Bi-Phase IVFPQ

This tutorial explains how to reproduce our paper Bi-Phase IVFPQ on MSMARCO passage collection.

Reproducing From Checkpoint

Make sure you finished the data processing steps in Data. Then you should download the checkpoint and the necessary index files on OneDrive. The uncompressed files would look like:

Bi-Phase-IVFPQ-MSMARCO
├── ckpts
│   ├── DistillVQ_d-RetroMAE
│   │   └── best
│   ├── TokIVF
│   │   └── best
│   └── TopIVF
│       └── best
└── index
   └── RetroMAE
      └── faiss
            ├── IVF10000,PQ64x8
            └── OPQ96,PQ96x8

Move the ckpts/* to src/data/cache/MSMARCO-passage/ckpts/. Move the index/* to src/data/cache/MSMARCO-passage/index/.

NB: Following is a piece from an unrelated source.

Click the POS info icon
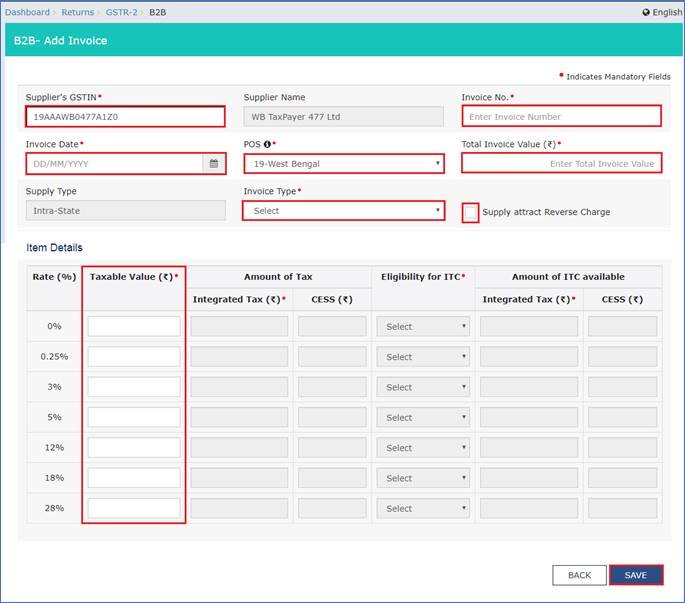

Since Bi-IVFPQ is a general IVFPQ framework. It relies on off-the-shelf embeddings to work. Here we use the distilled RetroMAE as the embedding model. We encode all documents and queries using RetroMAE and save the resulted embeddings:
```
# uses four gpus
torchrun --nproc_per_node=4 run.py RetroMAE ++mode=eval ++plm=retromae_distill ++save_encode
```
The resulted file will be stored at src/data/cache/MSMARCO-passage/encode/RetroMAE/. The evaluation defaults to use the Flat index that scans the database for each query. The metrics should be similar to:

MRR@10

Recall@10

Recall@100

Recall@1000

0.4155

0.708

0.9268

0.9876
Prepare PQ module.
```
python run.py DistillVQ_d-RetroMAE ++mode=eval ++save_index
```
This evaluates the performance of exaustive PQ with 96 subvectors, whose metrics should be similar to:

MRR@10

Recall@10

Recall@100

Recall@1000

0.3993

0.6846

0.9207

0.9845
Prepare Topic IVF.
```
python run.py TopIVF ++mode=eval
```
This evaluates the performance of topic-phase IVF followed by PQ verification when selecting 20 topics for each query. The metrics should be

MRR@10

Recall@10

Recall@100

Recall@1000

0.355

0.5947

0.7917

0.8423
Prepare Term IVF.
```
# you should use more gpus than TopIVF because TokIVF involves a BERT and hence heavier
torchrun --nproc_per_node=4 run.py TokIVF ++mode=eval ++save_encode
```
- If you encounter memory issues when building the inverted index, please run the above command with ++index_shard=64 ++index_thread=5 (increase shard number and decrease parallel process number). The default values are specified at src/data/config/index/invhit.yaml.
This evaluates the performance of term-phase IVF followed by PQ verification when selecting 3 terms for each document. The metrics should be

MRR@10

Recall@10

Recall@100

Recall@1000

0.395

0.6741

0.8864

0.9315
Chain Them Together.
```
torchrun --nproc_per_node=4 run.py BIVFPQ
```
This evaluates Bi-phase IVFPQ under its default settings: 3 terms and 1 topic for each document to index, all included terms and 20 topics for each query to search. The results should be:

MRR@10

Recall@10

Recall@100

Recall@1000

0.3986

0.6829

0.9144

0.9742

You can easily try different configurations:
```
# index 5 terms for each document
torchrun --nproc_per_node=4 run.py BIVFPQ ++x_text_gate_k=5
# search 10 topics for each query
torchrun --nproc_per_node=4 run.py BIVFPQ ++y_query_gate_k=10
```
You can inspect src/data/config/BIVFPQ.yaml for more details.